» Aim of the exercise
Reproduce as a numbered list the lines of the listing that run from its first line through the line containing "click(x=54, y=426)", both included, omitting blank lines and leaving out the pictures.

• • • • •

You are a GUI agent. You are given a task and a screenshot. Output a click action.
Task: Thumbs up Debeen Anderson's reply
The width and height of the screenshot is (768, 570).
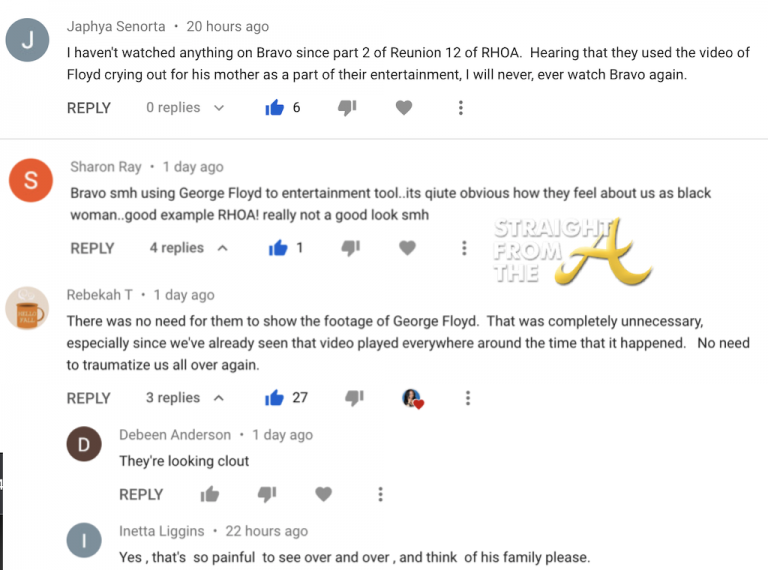pos(210,494)
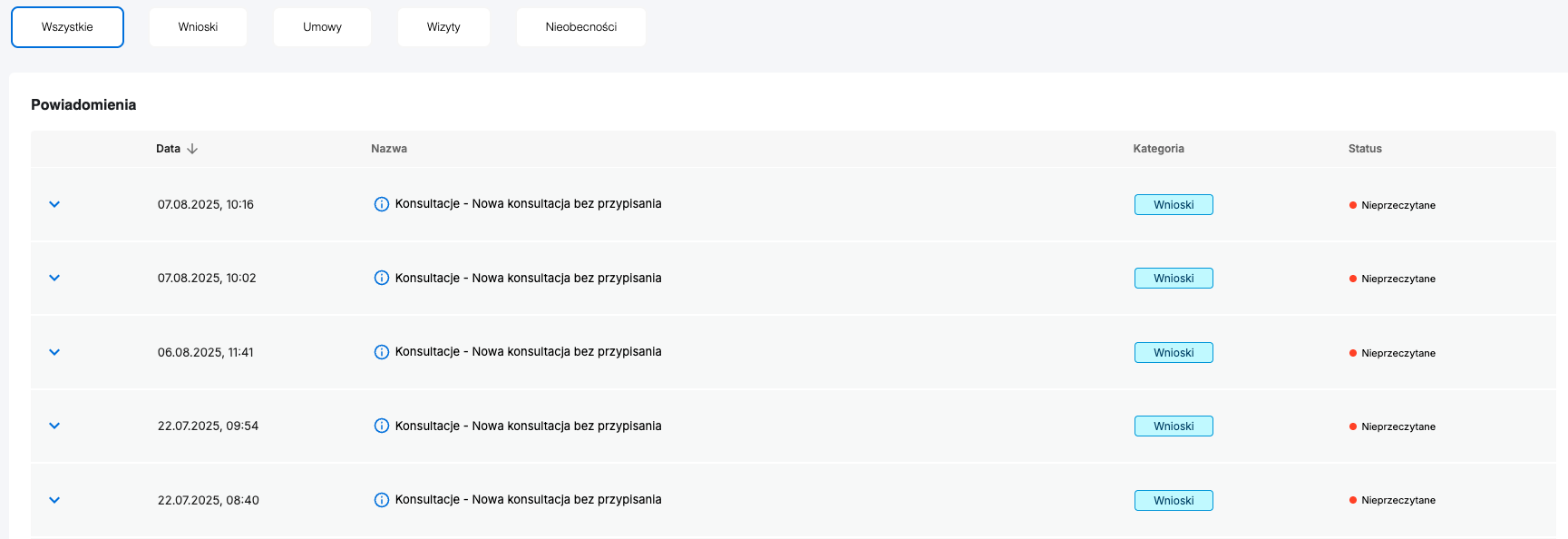Expand the 22.07.2025, 09:54 notification row
The image size is (1568, 539).
click(x=54, y=426)
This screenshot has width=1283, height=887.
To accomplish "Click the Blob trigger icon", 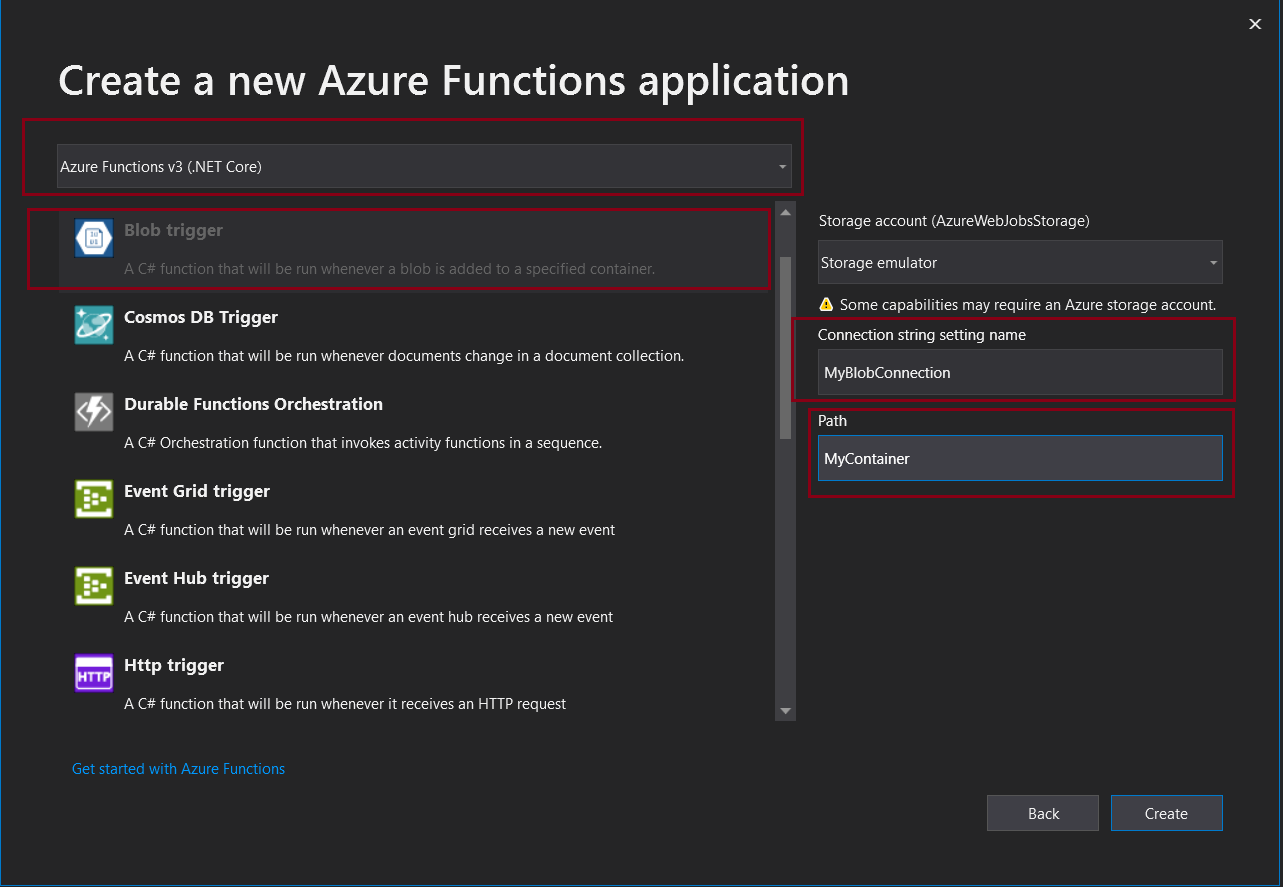I will click(94, 238).
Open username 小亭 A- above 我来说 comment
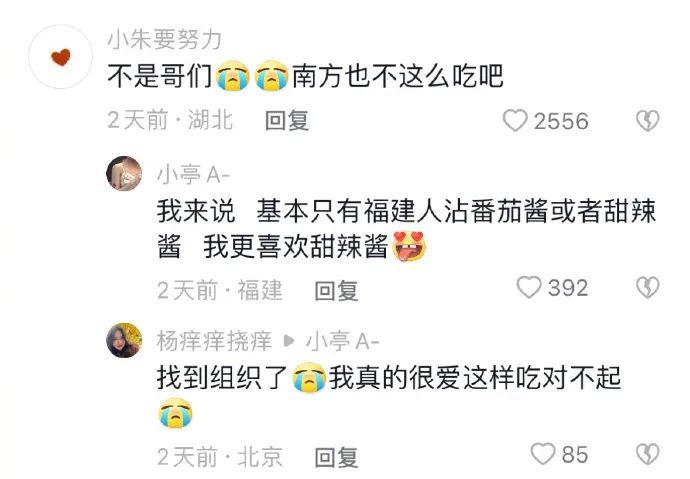Screen dimensions: 690x479 (194, 175)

• • • • •

» Solution
1. You are a GUI agent. You are given a task and a screenshot. Output a click action.
2. Task: Thumbs up Debeen Anderson's reply
3. The width and height of the screenshot is (768, 570).
4. pos(210,494)
5. Expand the 22.07.2025, 09:54 notification row
6. The image size is (1568, 539).
7. click(x=54, y=426)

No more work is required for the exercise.